What is required
Your answer should hold exactly the lines below from the line with "Click the comment box scroll up arrow" through the line with "This screenshot has width=389, height=290.", both included, and no pictures at all.

(Dataset entries)

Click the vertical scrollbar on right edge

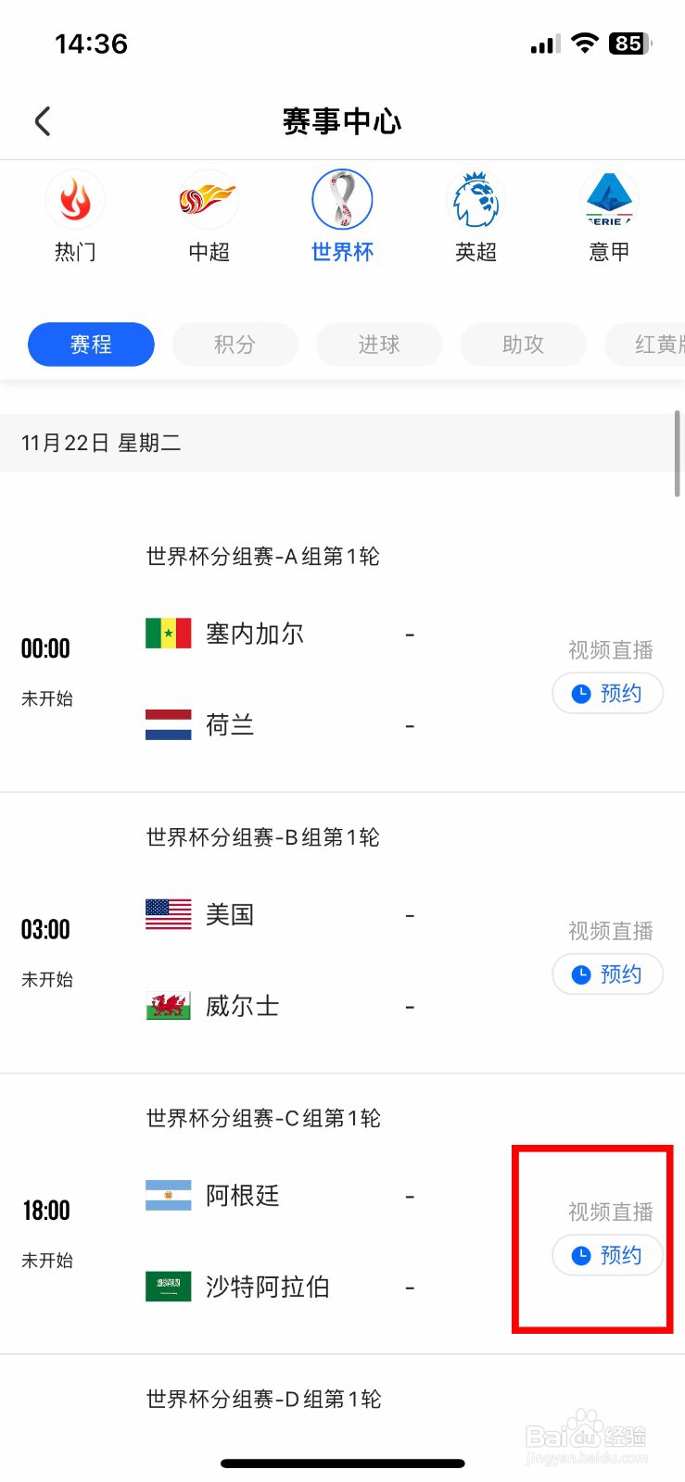click(x=679, y=454)
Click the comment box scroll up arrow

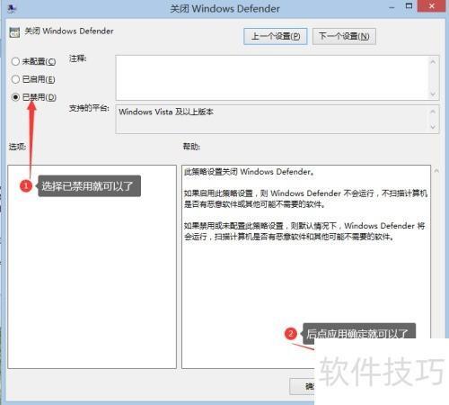[x=433, y=62]
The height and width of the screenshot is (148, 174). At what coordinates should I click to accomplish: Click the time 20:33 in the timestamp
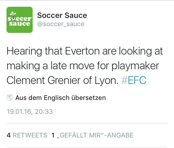click(x=44, y=112)
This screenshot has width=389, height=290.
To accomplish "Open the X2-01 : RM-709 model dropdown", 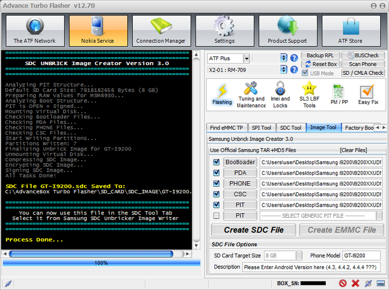I will click(284, 70).
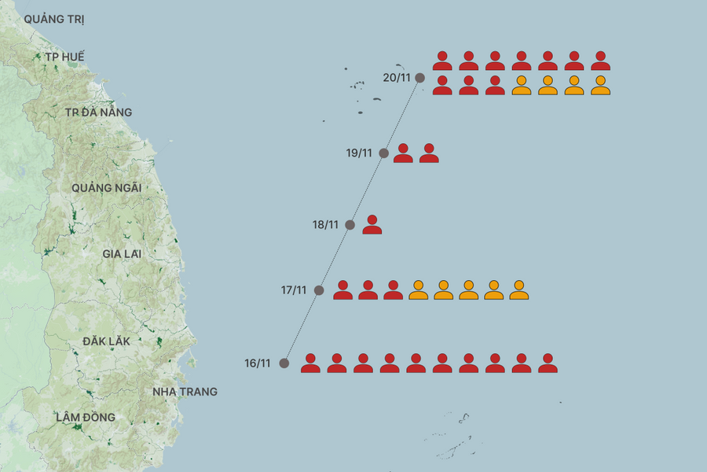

Answer to the exercise
Click the comment box scroll up arrow

[x=433, y=62]
The height and width of the screenshot is (148, 174). At what coordinates should I click to accomplish: Click the time 20:33 in the timestamp
click(x=44, y=112)
This screenshot has width=389, height=290.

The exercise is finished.